Static surgical guide

Preoperative CBCT scans and intraoral scans were obtained prior to the surgery. Implant treatment planning and the design of tooth-supported surgical guides were carried out using Implant Studio software (3Shape, Copenhagen, Denmark). SLA surgical guides were then manufactured using a Perfactory® 4 Digital Dental Printer (DDP4) Series (Envisiontec, Dearborn, MI, USA). The surgical guides had a uniform thickness of 2 mm and were equipped with closed sleeves. The surgeon verified the proper fit of the guides, and the surgeries were conducted under local anesthesia. Postoperative CBCT scans were acquired for the purpose of accuracy analysis. The preoperative plan and intraoral scans were subsequently uploaded to another software application (RemebotDent, Beijing Ruiyibo Technology Co., Ltd). A 3D structure was created by combining the CBCT data with the 3D intraoral scan. The postoperative CBCT was then superimposed on the preoperative CBCT and the initial plan. The software was used to pinpoint the exact location of the placed implant, and deviations were calculated through the software’s algorithms (Fig. 2). Ultimately, the data was extracted and systematically organized.

Fig. 2

Superimposition of the postoperative CBCT and the preoperative plan showing the planned implant (red) and the actual implant outlines (green)

Freehand approach

Following the initial patient examination and CBCT acquisition, the implant surgery was scheduled. On the day of the surgery, the preoperative CBCT data was uploaded into the RemebotDent software. The surgeon then directly designed the implant treatment plan using this software. To enhance visualization and facilitate angle adjustments, a virtual prosthetic crown was used. In an effort to minimize any deviations and employ a form of “mental navigation,” the surgeon assessed the implant positions and angulations from both coronal and sagittal views. Subsequently, the implant placement surgery was performed promptly, with laser markers on drills providing depth references. After surgery, a postoperative CBCT was taken and uploaded to the same software followed by superimposition and deviation calculation. A deviation report was then exported and saved.

Deviation analysis

An experienced technician performed the deviation calculation process for all the implants. A total of seven deviation values were calculated (Fig. 3). The primary outcome variables were defined as follows:

Fig. 3

Deviation calculations between the planned and actual implants: (a) global platform deviation (b) global apical deviation (c) angular deviation (d) platform lateral deviation (e) apical lateral deviation (f) platform depth deviation (g) apical depth deviation

1.

Angular deviation: Representing the largest angle between the axes of the planned and the actual implants.

2.

Platform deviations: These include depth, lateral, and global (3D) deviations measured at the implant shoulder.

3.

Apical deviations: These include depth, lateral, and global (3D) deviations measured at the apical point of the implant.

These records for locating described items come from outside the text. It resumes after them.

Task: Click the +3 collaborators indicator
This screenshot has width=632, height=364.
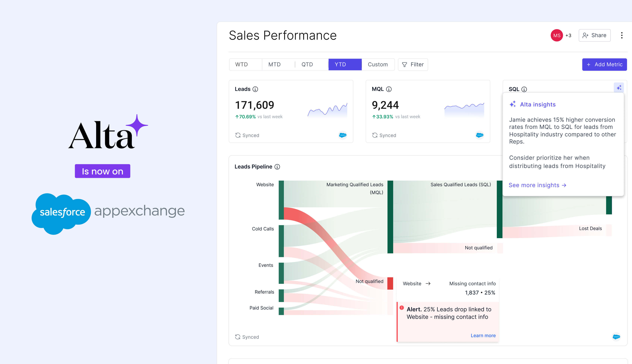Action: coord(568,36)
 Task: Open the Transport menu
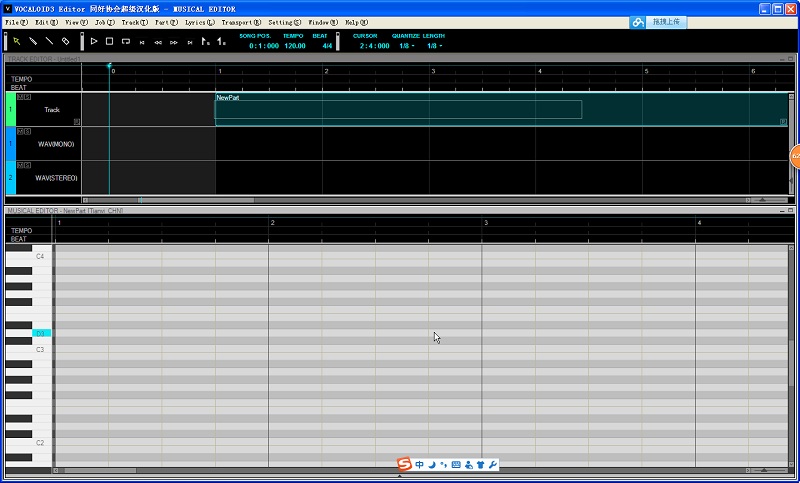tap(240, 21)
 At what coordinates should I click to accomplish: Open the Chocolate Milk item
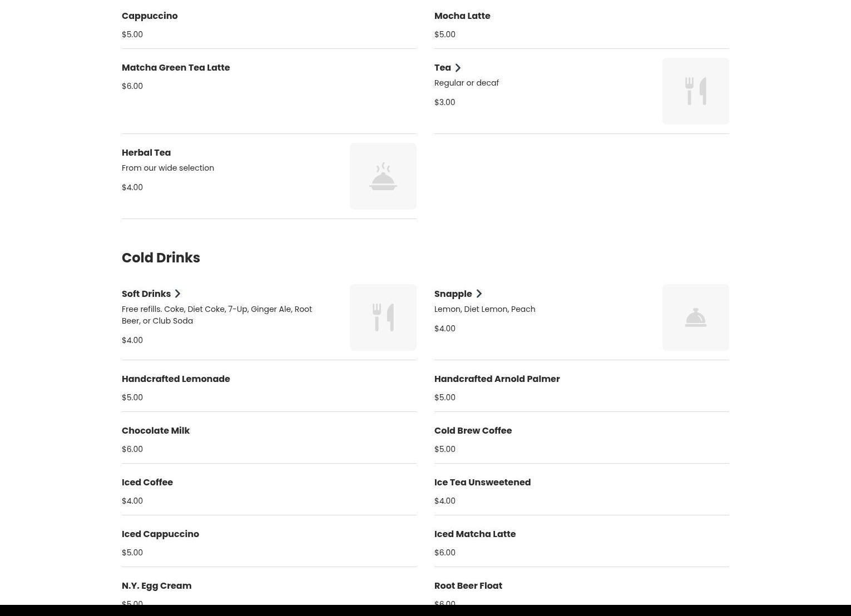click(156, 431)
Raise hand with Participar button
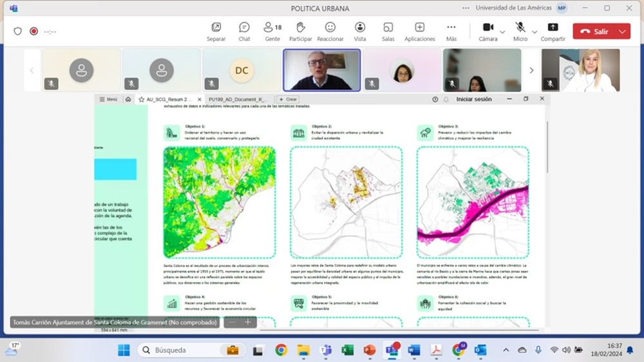644x362 pixels. (300, 31)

Additionally, demographic and consistency analyses were conducted to investigate the descriptive and deviation values of each group individually, as well as detect any significant differences regarding implant positions (maxilla vs. mandible, anterior vs. posterior, left vs. right), sex, age, and implant dimensions.

Statistical analysis

Statistical analysis was conducted using SPSS® Statistics version 27 (IBM Corp. 2020, NY, USA). A descriptive analysis of the accuracy values was carried out using means and standard deviations. The level of significance was set at p < 0.05. The Shapiro-Wilk test was performed at each step to assess normal distribution. Levene’s test was applied to determine the equality of variances. No missing data were reported.

Demographic and consistency analyses for each group were performed using the independent samples t-test and the Mann-Whitney U test. One-way analysis of variance (ANOVA) was utilized to compare deviation values among the three groups. For statistically significant values, post-hoc Tukey’s HSD and Tamhane’s T2 tests were employed to identify significant outcomes.